*TEXTE À LIRE*.

__________________________________________________

Temps libre, soleil et dessert.











Hier j'ai passé une journée délicieuse à ne rien faire d'essentiel et l'exploit méritait bien un post circonstancié et passablement inutile ! On va commencer par la première mi-temps allant du réveil jusqu'au déjeuner.

8 heures, je me suis réveillé tout d'abord d'excellente humeur, avant même d'avoir bu mes deux bols de café noir (1/4 de litre chacun), complété par du muesli arrosé d'un jus de pamplemousse pressé.

Déjà là, on était pas loin du miracle, car habituellement, j'ai le réveil comateux avec les paupières gonflées, le cheveu rebelle et électrique et l'haleine sauvage digne d'un castor du Grand Nord. Je vous passerais les détails du rituel de la douche où je me suis surpris moi même à chanter "Singing in the rain" tout en éclaboussant abondamment la faïence de la salle de bains, étant définitivement fâché avec les rideaux de douche qui me rendent claustrophobe (déjà que j'ai la réputation d'être un peu dérangé alors inutile d'aggraver les symptômes). Un bonheur n'arrivant jamais seul en allant chercher le courrier, que j'avais oublié de prendre dans ma boîte aux lettres la veille, je tombe nez à nez dans le hall avec une créature brune (ouiiii une fille !) totalement inconnue, qui me lance avec une oeillade coquine un sympathique "bonne journée", avant de gravir l'escalier en un subtil déhanchement insolent, et j'ai failli retourner à la maison prendre une deuxième douche. Oui, inutile de m'accabler un peu plus, je sais bien que je suis un être lubrique totalement zobsédé par le sexe et en plus je n'éteins même pas la lumière ! Le jeudi étant le jour ou je ne travaille pas, en fait le seul de la semaine, je franchis, allegro ma no troppo, la porte d'entrée, bien décidé à profiter de cette matinée lumineuse et ensoleillée pour aller manger sur le port un sorbet aux fruits à la Grand Rive (oui en plus je suis un morfale impénitent) qui est habituellement ma cantine du midi, quand mon frigo n'a pas eu la judicieuse idée de se remplir tout seul. Cet établissement, bientôt cinquantenaire, a l'immense avantage d'une certaine complaisance à mon égard, et des quelques soirées débridées où j'ai parfois cru bon de déclamer d'obscurs poèmes de mon cru, sous l'effet des redoutables Irish Coffees, dont je regrette, en général le lendemain, la quantité indéterminée que j'ai pu ingurgiter. À ma décharge, malgré ces rares moments d'égarements nocturnes, le personnel m'aime bien. Peut-être, parce que de toute façon, quoiqu'il arrive je reste courtois et que je tire la chasse d'eau après avoir vomi proprement dans les toilettes.

__________________________________________________

*DONNÉES FOURNIES*.
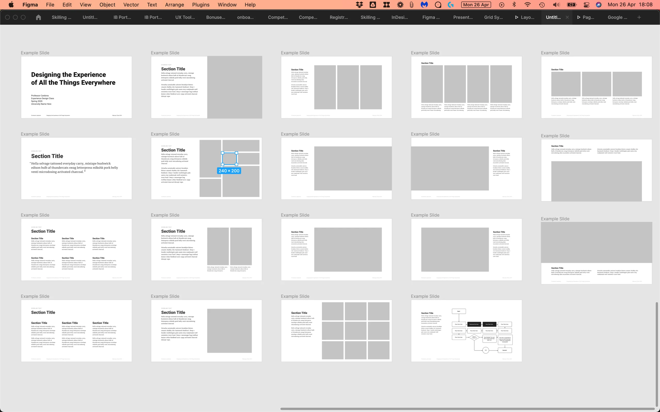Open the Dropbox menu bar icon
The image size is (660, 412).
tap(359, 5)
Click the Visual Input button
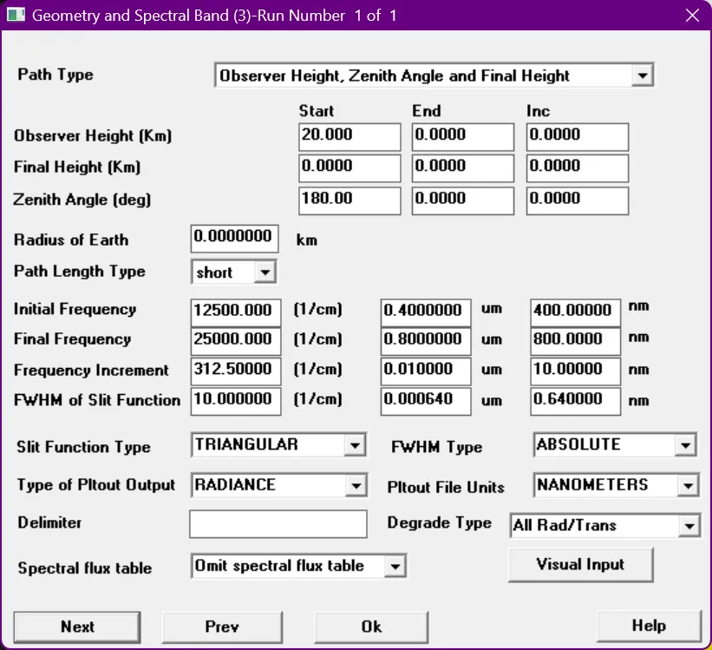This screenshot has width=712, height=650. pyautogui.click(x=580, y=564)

__________________________________________________

*TÂCHE À EFFECTUER*. Reproduisez mot pour mot le passage du texte sur la journée de repos qui va de « 8 heures, je » jusqu'à « de pamplemousse pressé. » inclus.

*RÉPONSE COMPLÈTE*.
8 heures, je me suis réveillé tout d'abord d'excellente humeur, avant même d'avoir bu mes deux bols de café noir (1/4 de litre chacun), complété par du muesli arrosé d'un jus de pamplemousse pressé.